So, what does all this have to do with health and food? Well, let’s return to markting. We have seen that you can make money selling something people need. But there is a second way to make money by selling to people. That way is to sell them something they *want*. The way to get rich doing this is to inflame their wants, so you can yank their chain. That way you get to charge a lot more for the exact same thing. A good example here is fashion. A Coach handbag may retail for $300, and to some women it is a sign to other women of “having arrived.” But in terms of function, in an engineering sense, it does no more than a $15.00 handbag from Target. An even more extreme example is automobiles. “Lexus—the relentless pursuit of perfection.” So you shell out upwards of $30,000 for what is for all practical purposes a Toyota Camry with slightly different sheet metal and trim. Sociologists used to call this “conspicuous consumption.” Today the MBA’s rule the roost and call it “smart business.” (See for example this link; or google the term “mass luxury.”)

Now here’s the way it all ties together. Successful businesses grow by supplying something people need. If they are good at it, they grow. Really successfully businesses can grow *huge*. But once a business reaches a certain size, they discover one of two things. Either they say, “Everyone else is competing with us, we need to compete on price—and we need to make it up on volume” or they say “Why are we wasting money on low volume, we need to move upscale so we can charge more.” Either way, the focus moves away from just “meeting people’s needs” and towards “making more and more money.” Adam Smith’s hidden hand of the market has led to “Hidden Valley Ranch”. (Check out their website. They started small, but they are now a household name.) If the process of moving upscale goes on long enough, then the customer’s actual needs and wants do more than just get left behind—they become an actual hindrance. Why take the time to understand the customer when it’s easier and more profitable to just railroad them?

And so it has happened with the food industry. The focus was originally on getting people more food, healthier food, a greater variety, than they could provide for themselves. After the essentials were taken care of, the question was how to reduce unit cost of production. Once that was done, the issue became “how do we drive sales, in order to create a mass market, so that we can SELL the large quantities of food we can now produce?” And for all the rest—hydrogenated oils, margarines, potato chips—they are not sold because they are a need, as the original mega-farm products were. They were created because they had properties the mass marketers wanted: cheap to produce, long shelf life, they encourage repeat business (“bet you can’t eat just one”): and because they generate a large profit. This is the entrepreneurial genius of America, run amok. It is not a victim of its own success—-but its customers are, as the state of America's waistlines can attest.

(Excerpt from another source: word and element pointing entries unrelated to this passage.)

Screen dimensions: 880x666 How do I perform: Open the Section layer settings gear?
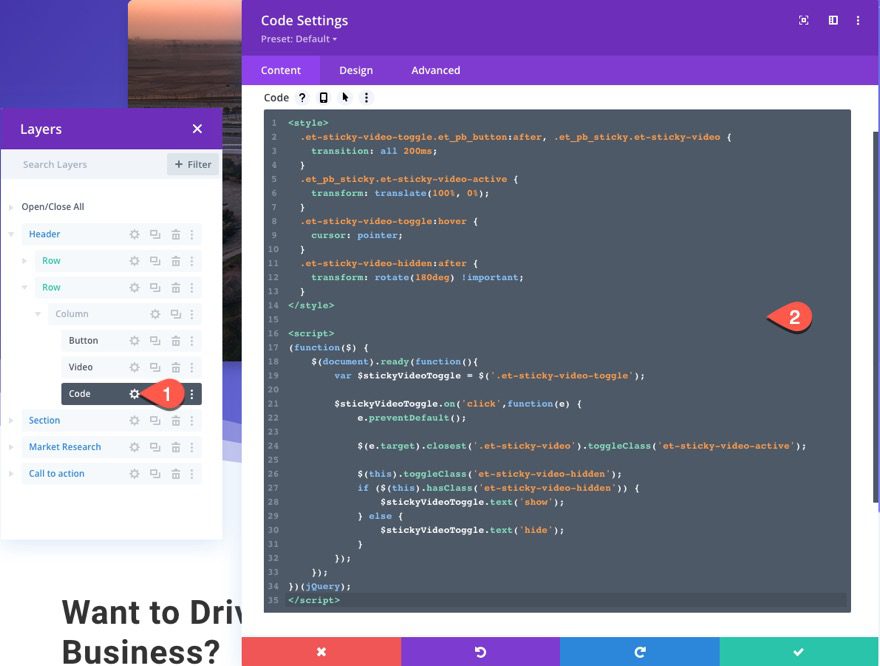(x=134, y=420)
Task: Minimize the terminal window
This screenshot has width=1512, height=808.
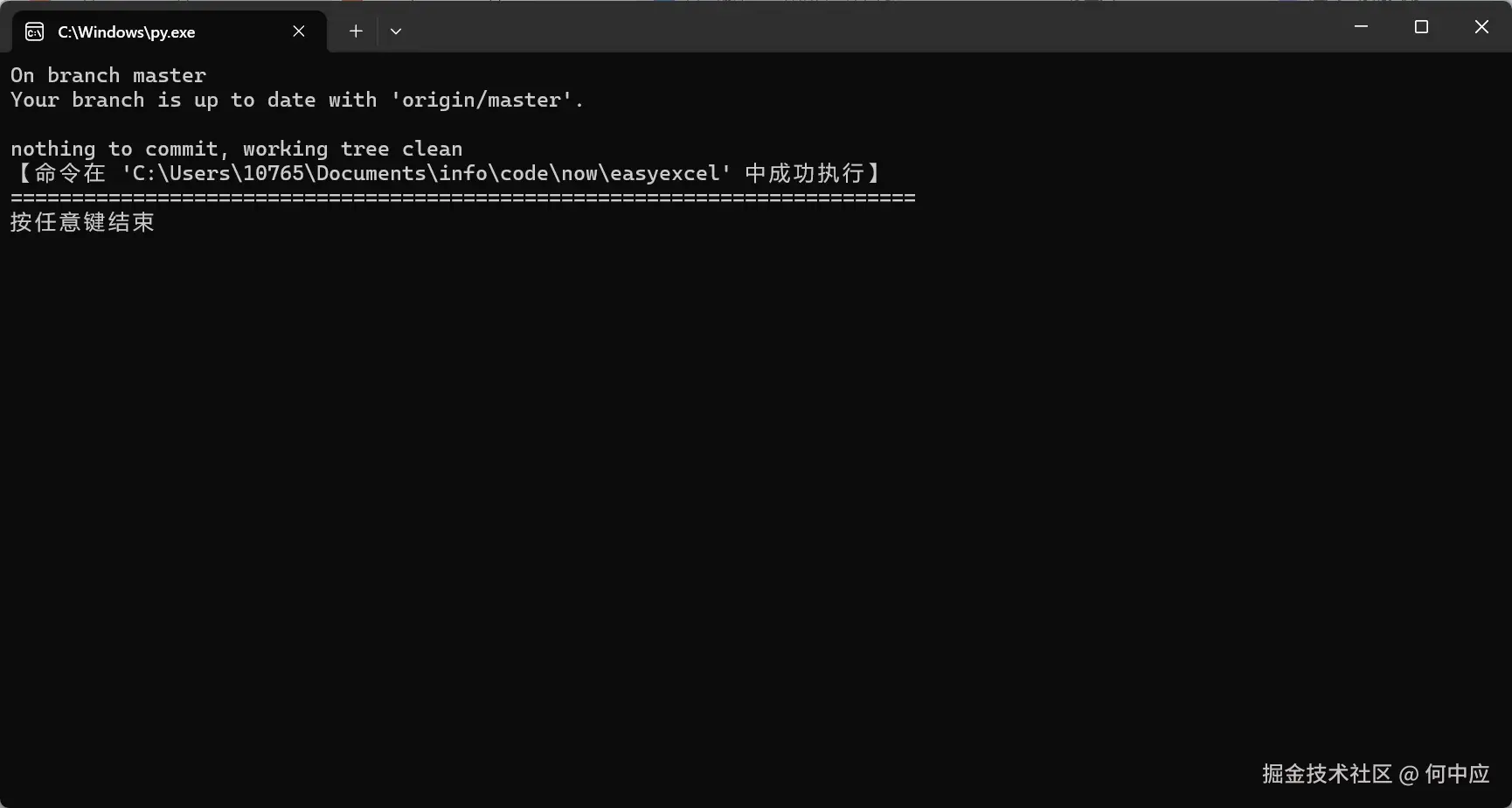Action: (1361, 27)
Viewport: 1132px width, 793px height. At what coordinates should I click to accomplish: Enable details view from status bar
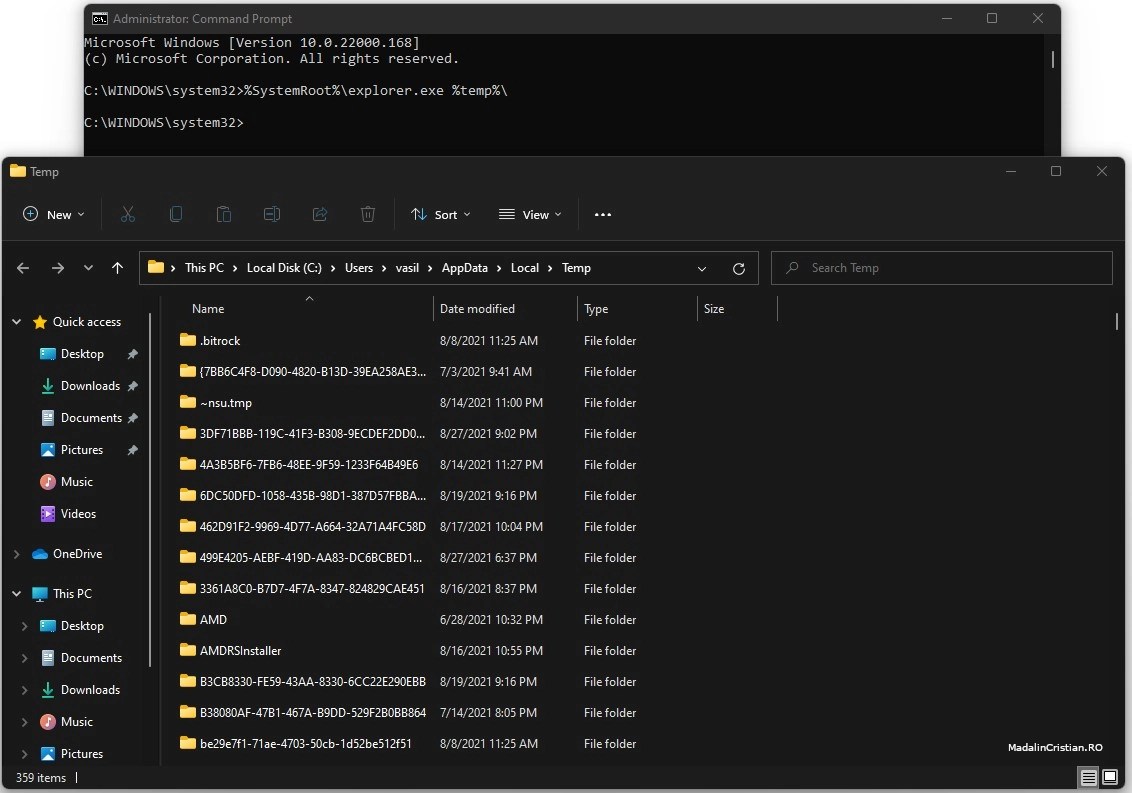pos(1087,777)
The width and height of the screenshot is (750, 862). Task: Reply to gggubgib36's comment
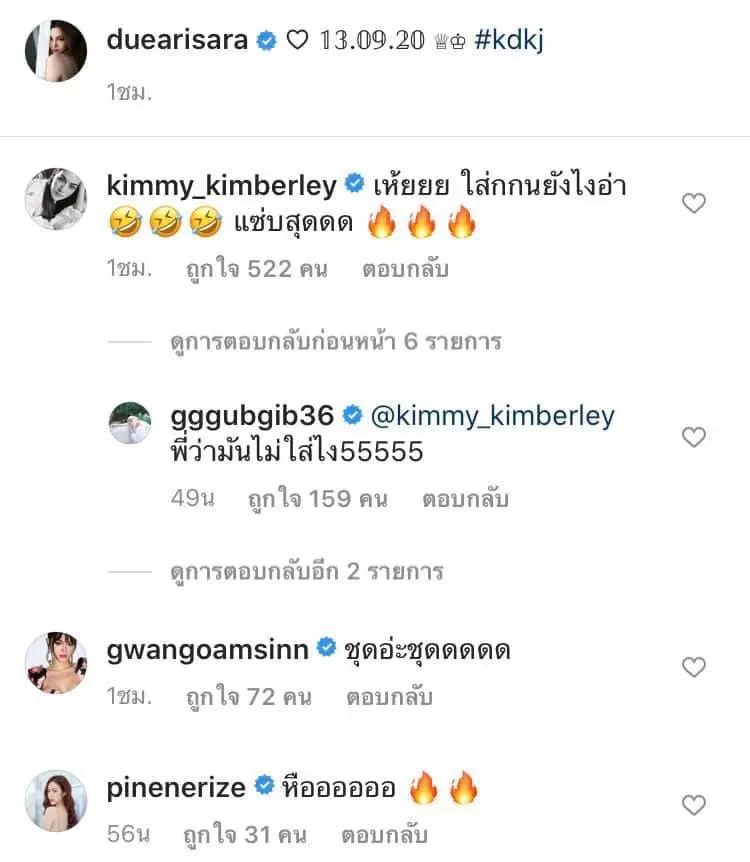tap(465, 498)
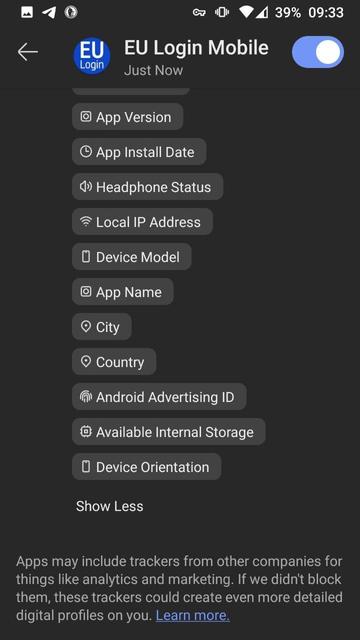Open the Learn more link
360x640 pixels.
(x=192, y=616)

But paradoxically, the “hidden hand of the market” is at work in another way.

As the major conglomerates moved away from providing healthy food in favor of prefabricated junk, this lack created a *new* market. One for healthy, unprocessed, flavorful food. The kind liberals (and crunchy cons) like. And guess what is happening? The entrepreneurial genius of America, which has led to the problem, is now contributing to a solution. Allow the Free Market to work (not free trade, by the way, which is a misnomer)—and the hidden hand will supply a solution!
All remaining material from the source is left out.